Everything from the line that holds "Where should I" to the end of the entries below should be printed again, word for word, and nothing more.
### RECORDS SHOWN ###
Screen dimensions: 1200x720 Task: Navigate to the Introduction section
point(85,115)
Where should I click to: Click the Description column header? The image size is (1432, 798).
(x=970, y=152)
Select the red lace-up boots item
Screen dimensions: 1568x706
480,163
###
◆ **OUTPUT OF THE TASK**
Where should I click to: Click the Description column header? The image size is (1432, 798).
(x=970, y=152)
Select the red lace-up boots item
Screen dimensions: 1568x706
480,163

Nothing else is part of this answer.